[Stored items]
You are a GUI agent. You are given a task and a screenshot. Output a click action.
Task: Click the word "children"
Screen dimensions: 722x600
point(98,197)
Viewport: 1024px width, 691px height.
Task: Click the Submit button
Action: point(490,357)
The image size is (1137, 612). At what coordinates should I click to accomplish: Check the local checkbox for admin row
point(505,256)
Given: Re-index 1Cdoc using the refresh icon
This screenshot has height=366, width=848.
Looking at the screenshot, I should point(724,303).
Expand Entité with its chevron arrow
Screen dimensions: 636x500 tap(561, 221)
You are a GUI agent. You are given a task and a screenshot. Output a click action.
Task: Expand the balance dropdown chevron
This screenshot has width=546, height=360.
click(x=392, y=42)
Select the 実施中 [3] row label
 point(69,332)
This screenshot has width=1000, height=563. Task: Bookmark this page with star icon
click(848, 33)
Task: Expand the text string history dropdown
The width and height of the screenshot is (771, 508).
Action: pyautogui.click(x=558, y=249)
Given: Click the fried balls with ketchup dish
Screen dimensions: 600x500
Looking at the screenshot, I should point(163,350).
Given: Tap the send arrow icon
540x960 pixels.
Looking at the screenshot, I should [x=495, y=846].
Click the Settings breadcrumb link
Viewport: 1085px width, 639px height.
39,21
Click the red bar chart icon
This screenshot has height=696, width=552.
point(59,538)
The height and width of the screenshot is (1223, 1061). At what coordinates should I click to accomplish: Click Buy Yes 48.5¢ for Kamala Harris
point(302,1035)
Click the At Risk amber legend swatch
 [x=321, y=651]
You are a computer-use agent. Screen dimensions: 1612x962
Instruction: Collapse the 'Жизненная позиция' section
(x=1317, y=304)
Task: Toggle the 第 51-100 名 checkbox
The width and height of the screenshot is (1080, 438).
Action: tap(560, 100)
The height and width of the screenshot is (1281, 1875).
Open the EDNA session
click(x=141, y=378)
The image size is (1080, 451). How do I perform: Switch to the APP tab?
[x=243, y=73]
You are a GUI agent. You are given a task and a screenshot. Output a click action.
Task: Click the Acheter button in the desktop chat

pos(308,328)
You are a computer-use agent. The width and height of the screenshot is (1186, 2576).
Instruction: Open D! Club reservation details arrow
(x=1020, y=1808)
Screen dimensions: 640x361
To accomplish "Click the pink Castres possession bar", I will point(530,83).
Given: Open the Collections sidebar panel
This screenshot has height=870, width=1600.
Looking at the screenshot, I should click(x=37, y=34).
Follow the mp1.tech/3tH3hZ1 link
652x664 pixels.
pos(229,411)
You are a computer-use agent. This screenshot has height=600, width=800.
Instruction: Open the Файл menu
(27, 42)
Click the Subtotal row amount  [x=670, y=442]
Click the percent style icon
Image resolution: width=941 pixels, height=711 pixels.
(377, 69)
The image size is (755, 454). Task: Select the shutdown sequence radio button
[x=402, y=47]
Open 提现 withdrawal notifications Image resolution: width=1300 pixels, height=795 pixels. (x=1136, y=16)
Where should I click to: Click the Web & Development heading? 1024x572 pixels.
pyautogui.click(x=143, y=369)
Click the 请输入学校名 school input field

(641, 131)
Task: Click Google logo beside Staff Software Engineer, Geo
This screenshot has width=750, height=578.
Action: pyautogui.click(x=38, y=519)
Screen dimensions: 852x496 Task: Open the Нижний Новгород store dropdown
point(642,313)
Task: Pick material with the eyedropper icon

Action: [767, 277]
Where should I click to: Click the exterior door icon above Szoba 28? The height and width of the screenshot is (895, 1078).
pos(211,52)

> WORK REQUIRED: The task requires an exact copy of all the lines above.

> RESULT:
You are a GUI agent. You are given a task and a screenshot. Output a click action.
Task: Click the word "children"
Screen dimensions: 722x600
point(98,197)
Viewport: 1024px width, 691px height.
Task: Click the Submit button
Action: point(490,357)
The image size is (1137, 612). At what coordinates should I click to accomplish: Check the local checkbox for admin row
point(505,256)
Given: Re-index 1Cdoc using the refresh icon
This screenshot has height=366, width=848.
Looking at the screenshot, I should point(724,303).
Expand Entité with its chevron arrow
Screen dimensions: 636x500 tap(561, 221)
You are a GUI agent. You are given a task and a screenshot. Output a click action.
Task: Expand the balance dropdown chevron
This screenshot has width=546, height=360.
click(x=392, y=42)
Select the 実施中 [3] row label
 point(69,332)
This screenshot has width=1000, height=563. Task: Bookmark this page with star icon
click(848, 33)
Task: Expand the text string history dropdown
The width and height of the screenshot is (771, 508).
Action: pyautogui.click(x=558, y=249)
Given: Click the fried balls with ketchup dish
Screen dimensions: 600x500
Looking at the screenshot, I should point(163,350).
Given: Tap the send arrow icon
540x960 pixels.
Looking at the screenshot, I should [x=495, y=846].
Click the Settings breadcrumb link
Viewport: 1085px width, 639px height.
39,21
Click the red bar chart icon
This screenshot has height=696, width=552.
point(59,538)
The height and width of the screenshot is (1223, 1061). At what coordinates should I click to accomplish: Click Buy Yes 48.5¢ for Kamala Harris
point(302,1035)
Click the At Risk amber legend swatch
 [x=321, y=651]
You are a computer-use agent. Screen dimensions: 1612x962
Instruction: Collapse the 'Жизненная позиция' section
(x=1317, y=304)
Task: Toggle the 第 51-100 名 checkbox
The width and height of the screenshot is (1080, 438).
Action: tap(560, 100)
The height and width of the screenshot is (1281, 1875).
Open the EDNA session
click(x=141, y=378)
The image size is (1080, 451). How do I perform: Switch to the APP tab?
[x=243, y=73]
You are a GUI agent. You are given a task and a screenshot. Output a click action.
Task: Click the Acheter button in the desktop chat

pos(308,328)
You are a computer-use agent. The width and height of the screenshot is (1186, 2576).
Instruction: Open D! Club reservation details arrow
(x=1020, y=1808)
Screen dimensions: 640x361
To accomplish "Click the pink Castres possession bar", I will point(530,83).
Given: Open the Collections sidebar panel
This screenshot has height=870, width=1600.
Looking at the screenshot, I should click(x=37, y=34).
Follow the mp1.tech/3tH3hZ1 link
652x664 pixels.
pos(229,411)
You are a computer-use agent. This screenshot has height=600, width=800.
Instruction: Open the Файл menu
(27, 42)
Click the Subtotal row amount  [x=670, y=442]
Click the percent style icon
Image resolution: width=941 pixels, height=711 pixels.
(377, 69)
The image size is (755, 454). Task: Select the shutdown sequence radio button
[x=402, y=47]
Open 提现 withdrawal notifications Image resolution: width=1300 pixels, height=795 pixels. (x=1136, y=16)
Where should I click to: Click the Web & Development heading? 1024x572 pixels.
pyautogui.click(x=143, y=369)
Click the 请输入学校名 school input field

(641, 131)
Task: Click Google logo beside Staff Software Engineer, Geo
This screenshot has width=750, height=578.
Action: pyautogui.click(x=38, y=519)
Screen dimensions: 852x496 Task: Open the Нижний Новгород store dropdown
point(642,313)
Task: Pick material with the eyedropper icon

Action: [767, 277]
Where should I click to: Click the exterior door icon above Szoba 28? The height and width of the screenshot is (895, 1078).
pos(211,52)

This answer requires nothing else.